==== Exercise materials ====
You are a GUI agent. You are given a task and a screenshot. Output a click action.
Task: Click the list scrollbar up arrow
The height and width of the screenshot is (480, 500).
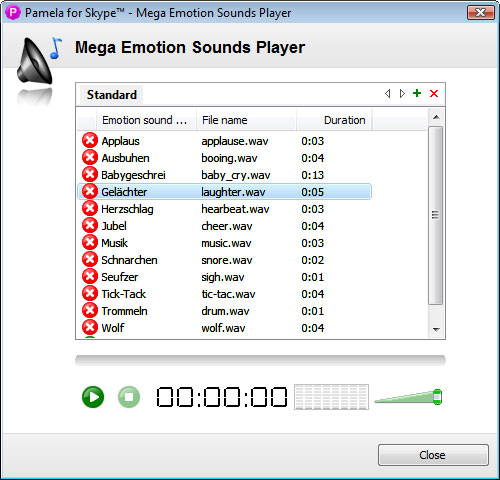(436, 117)

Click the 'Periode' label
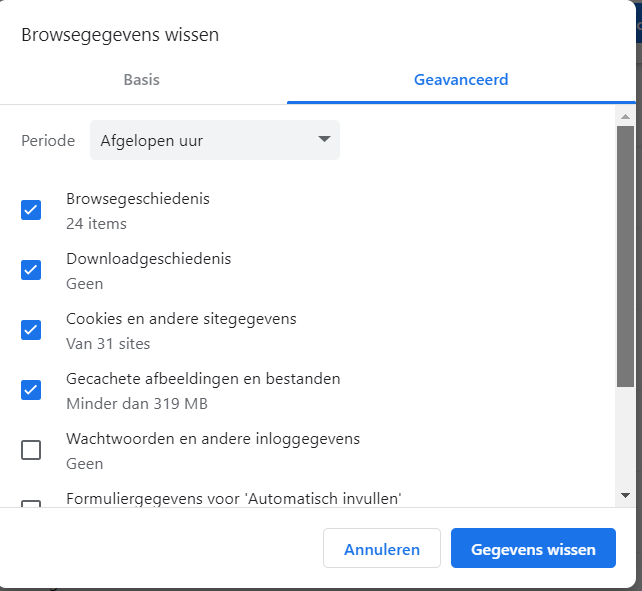tap(48, 141)
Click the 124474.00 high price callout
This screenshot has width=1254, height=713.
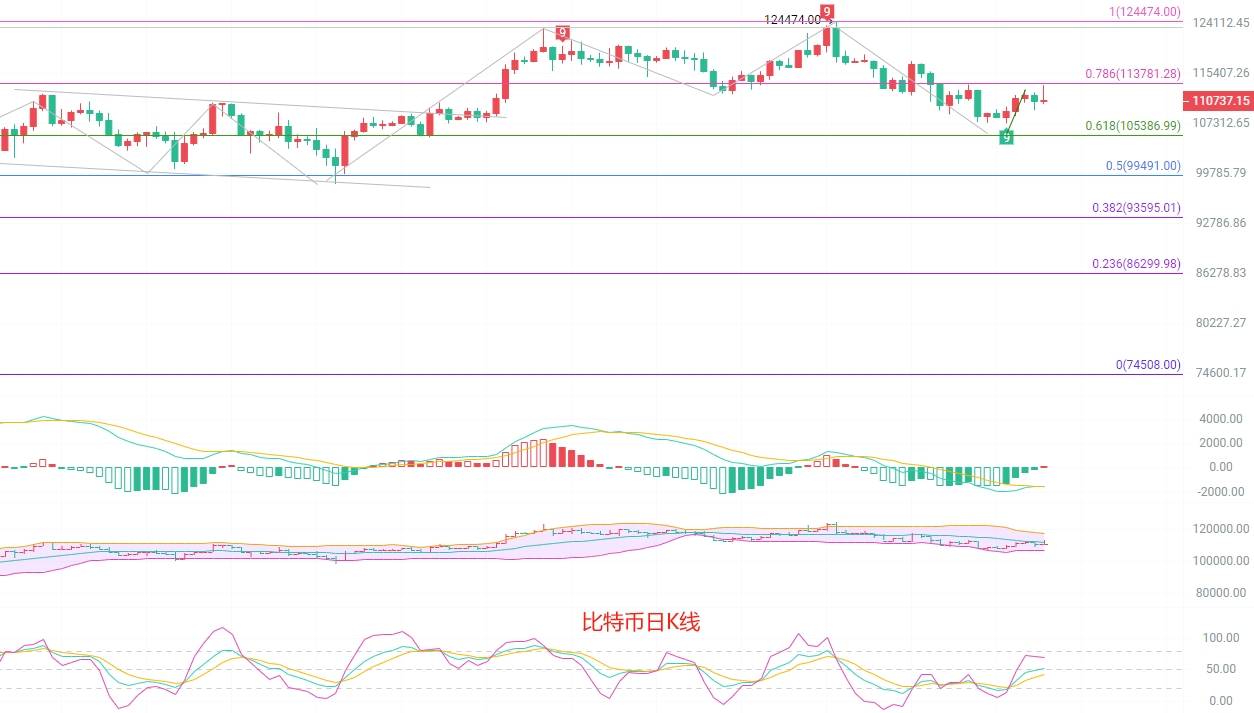pyautogui.click(x=798, y=19)
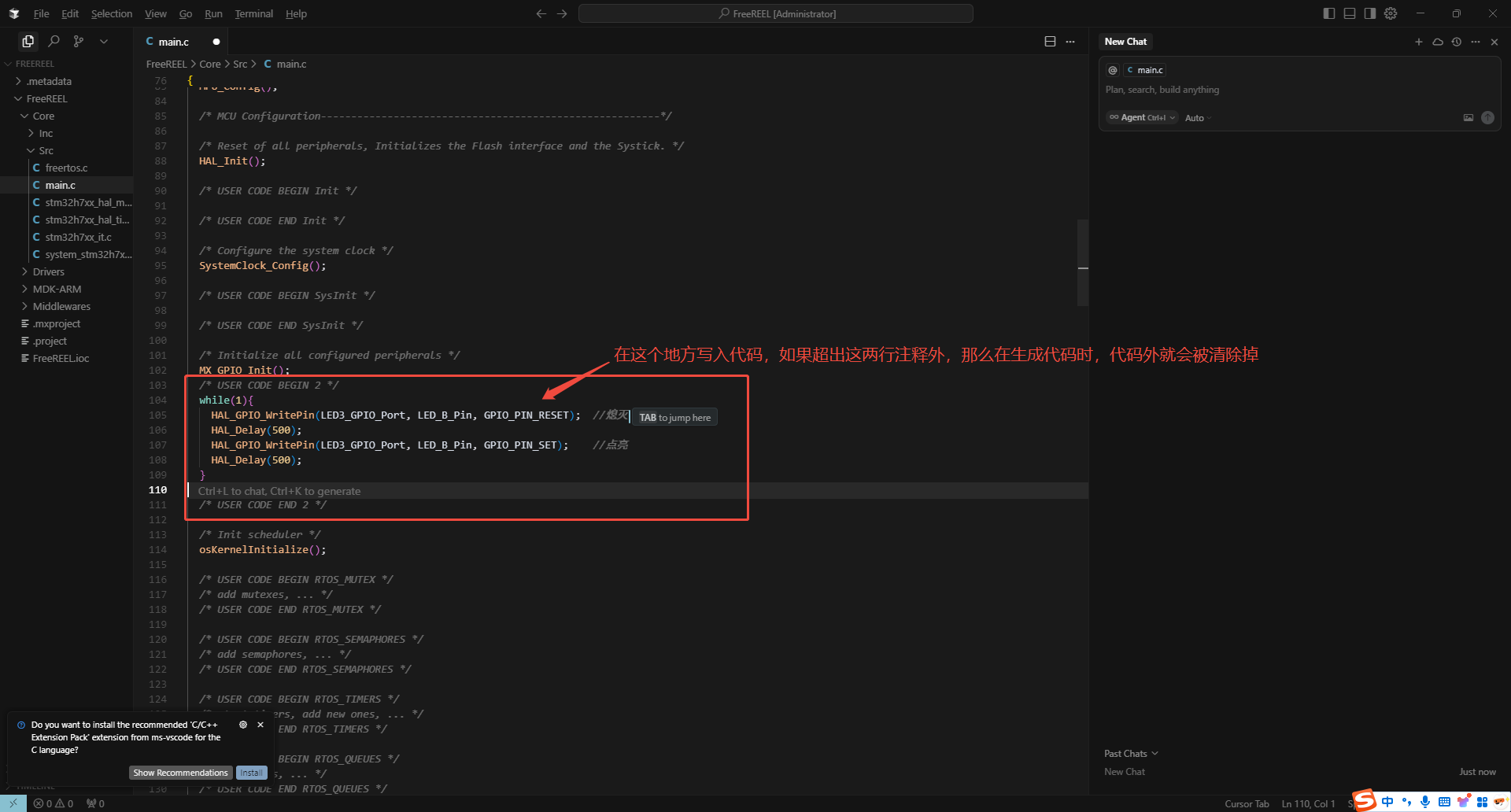Open the Agent mode dropdown
The width and height of the screenshot is (1511, 812).
click(x=1142, y=117)
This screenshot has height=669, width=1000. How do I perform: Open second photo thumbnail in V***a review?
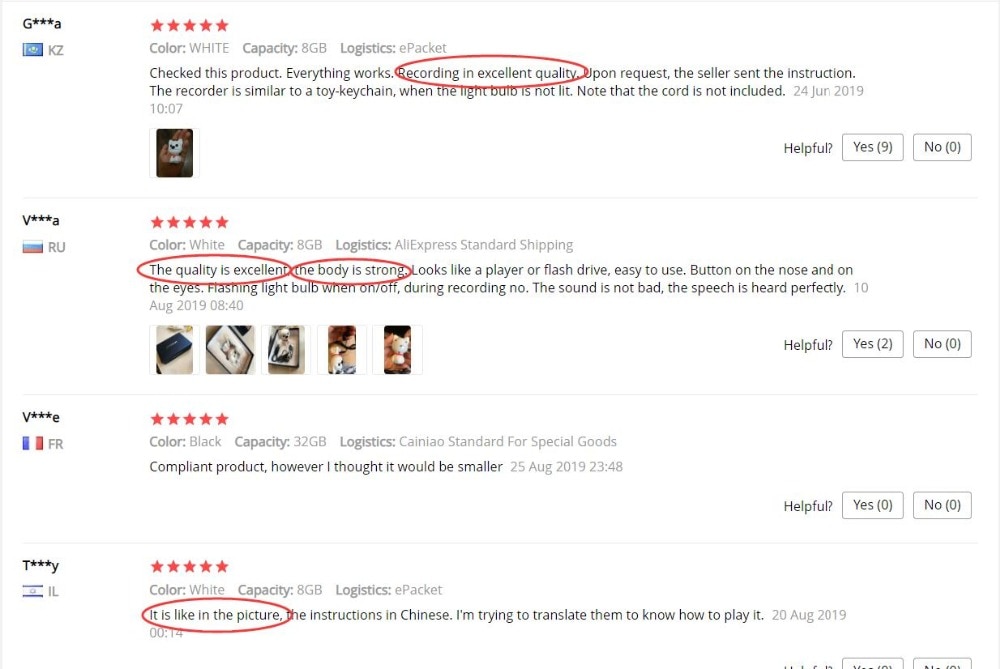230,349
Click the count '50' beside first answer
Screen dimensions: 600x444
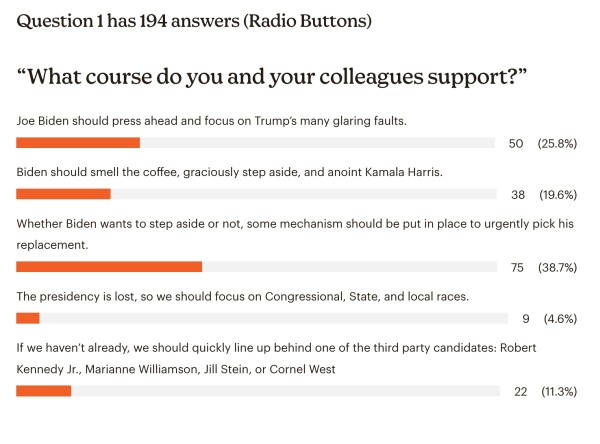pyautogui.click(x=516, y=144)
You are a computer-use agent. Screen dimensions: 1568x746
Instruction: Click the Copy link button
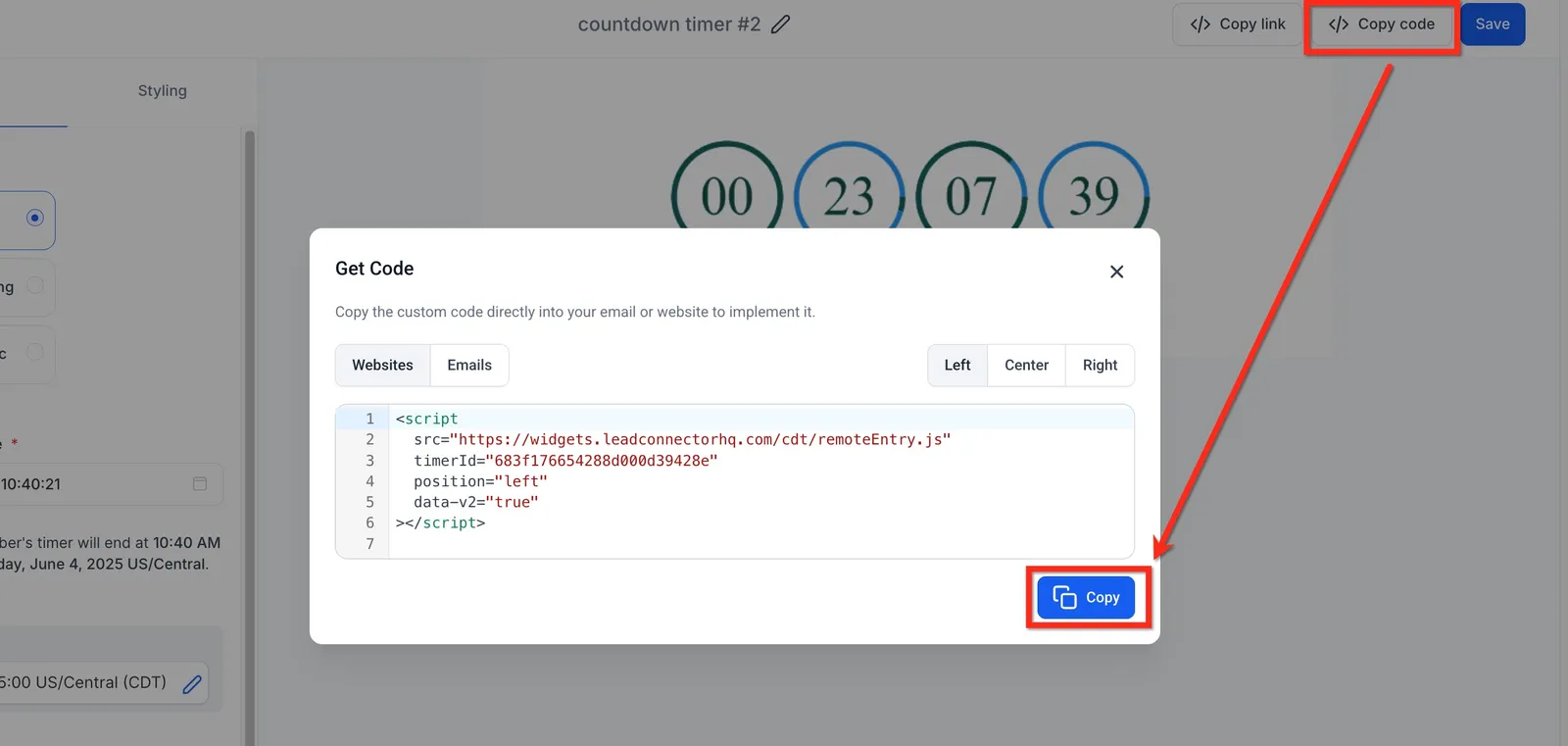pos(1238,25)
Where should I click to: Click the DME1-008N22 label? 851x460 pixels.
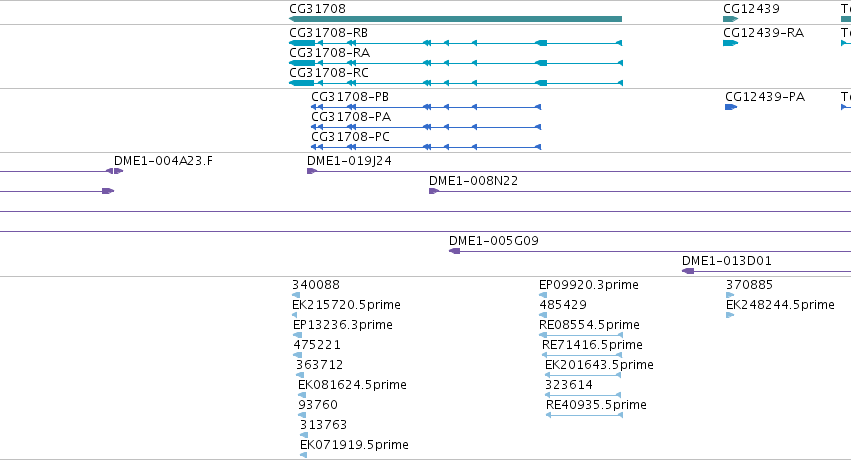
====
Work to be completed
An exact repetition of the listing is needed, with the pictures dropped.

Answer to this exercise
You are a GUI agent. You are given a task and a screenshot. Output a click action.
Task: Click the list scrollbar up arrow
The height and width of the screenshot is (480, 500).
(436, 117)

Click the 'Periode' label
tap(48, 141)
Click the 124474.00 high price callout
This screenshot has width=1254, height=713.
pyautogui.click(x=798, y=19)
Open the Agent mode dropdown
The width and height of the screenshot is (1511, 812).
click(x=1142, y=117)
This screenshot has height=669, width=1000. How do I perform: Open second photo thumbnail in V***a review?
230,349
Click the count '50' beside first answer
Screen dimensions: 600x444
pyautogui.click(x=516, y=144)
You are a computer-use agent. Screen dimensions: 1568x746
Instruction: Click the Copy link button
pos(1238,25)
Where should I click to: Click the DME1-008N22 label? 851x460 pixels.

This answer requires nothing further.